Le « sans pesticide » a le vent en poupe. Le Salon de l’agriculture 2019 marque l’accélération de cette tendance, malgré le scepticisme de certaines ONG. Pas moins de trois démarches ont été présentée pour la seule journée du 25 février ! C’est notamment le cas de « Demain la Terre ». Celle-ci réunit treize entreprises agricoles sur le secteur des fruits et légumes, travaillant avec 160 producteurs », autour d’un cahier des charges présentant des critères de durabilité sociale et environnementale (eau, sol, biodiversité…). Onze d’entre elles s’engagent dans l’une et/ou l’autre des deux nouvelles signatures proposées : « Sans résidu de pesticide détecté » et « Cultivé sans pesticide de synthèse ».

Audits indépendants

« Sans résidu de pesticide détecté » cumule des obligations de moyens et de résultats. Les agriculteurs s’engagent à suivre des pratiques réduisant l’usage de pesticide, de manière à ce qu’aucun résidu ne soit détectable au moment de la commercialisation. Quant à « Cultivé sans pesticide de synthèse », l’étiquette implique de n’utiliser que les solutions utilisables en bio et le biocontrôle, telles que la réglementation les définit. Dans un cas comme dans l’autre, l’entreprise engagée se soumet à un audit indépendant.

Se différencier du bio

Bonduelle mise sur le « sans résidu de pesticides » pour se différencier, notamment du bio.

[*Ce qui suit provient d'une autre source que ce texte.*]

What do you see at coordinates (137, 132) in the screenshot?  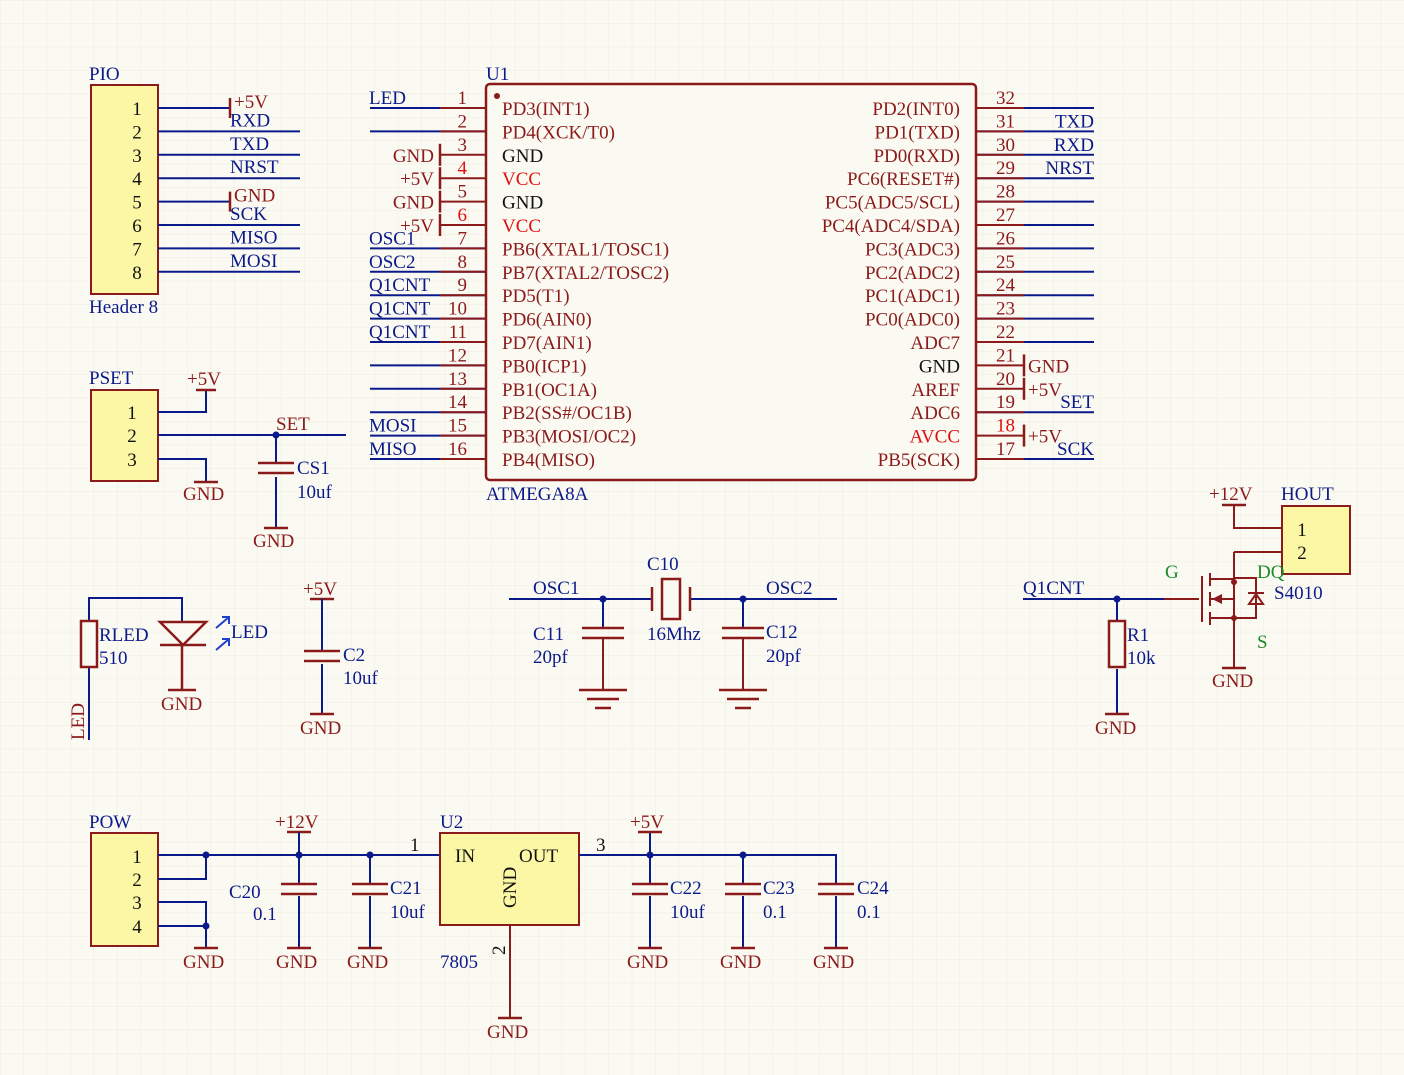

Autre démarche présentée ce jour, celle du groupe Bonduelle, qui lance une gamme « sans résidu de pesticides » sur trois variétés de salades – déjà en vente – et une de maïs, attendue pour avril. Un axe de différenciation assumée par la marque, face au bio plus « générique », explique le directeur général du groupe Bonduelle, Guillaume Debrosse. Une démarche qui s’inscrit dans la stratégie globale du groupe, qui ambitionne d’être « la référence du bien-vivre par l’alimentation végétale en 2025 ». Un réseau de fermes pilotes, lancé en 2009, travaille à la diminution de l’utilisation d’intrants dans les cultures de légumes de plein champs, afin que celle-ci soit si minime qu’elle ne soit pas détectable sur le produit final.

L’alliance fait la force

Dernière initiative de la journée, celle des coopératives bretonnes Prince de Bretagne, Savéol et Solarenn, qui s’associe autour d’une charte commune, pour produire des tomates labellisées « Cultivées sans pesticides ». Les trois structures représente la moitié de la production de tomates françaises. Chacune est engagée depuis plusieurs dizaines d’années dans la réduction de l’usage des pesticides, via l’utilisation de bourdons ou de la lutte biologique sous leurs serres. « On s’est aperçu que nos clients nous interrogeaient sur la différence entre nos démarches. Nous avons donc décidé d’harmoniser nos actions, et créer une troisième voie. La seule différence entre ce que nous faisons et l’agriculture biologique, c’est que nous n’avons pas de lien au sol », explique Christophe Rousse, président de Solarenn. Sur les trois prochaines années, l’alliance aimerait atteindre les 30 % de tomates sans pesticides labellisées.

Les représentants des coopératives bretonnes Prince de Bretagne, Savéol et Solarenn présentent les premières tomates « Cultivées sans pesticides ».

Quelle lisibilité pour le consommateur ?

Tous les porteurs l’affirment : la multiplication de ces signatures répond à une attente de plus en plus forte du consommateur. Reste à savoir si leur accumulation, avec des cahiers des charges légèrement différents, sera lisible pour le grand public. « Il y a un gros effort de pédagogie à faire, reconnait Marc de Nale, directeur de Demain la Terre, qui présente deux étiquettes différentes. Nous devons expliquer ce qu’il y a derrière chaque démarche, pour ne pas créer de confusion. À nous, par exemple, d’expliquer que « zéro pesticide détecté » est plus exigeant que « sans pesticide quantifié », qui signifie qu’il y a bien des résidus, même si trop peu pour être mesurés. »

Du côté breton, l’optimisme est de mise. « D’autres créeront peut-être de la confusion en parlant par exemple de résidus. Mais avec notre label « Cultivées sans pesticides », le message est clair ! », assure Pierre-Yves Jestin, président de Savéol.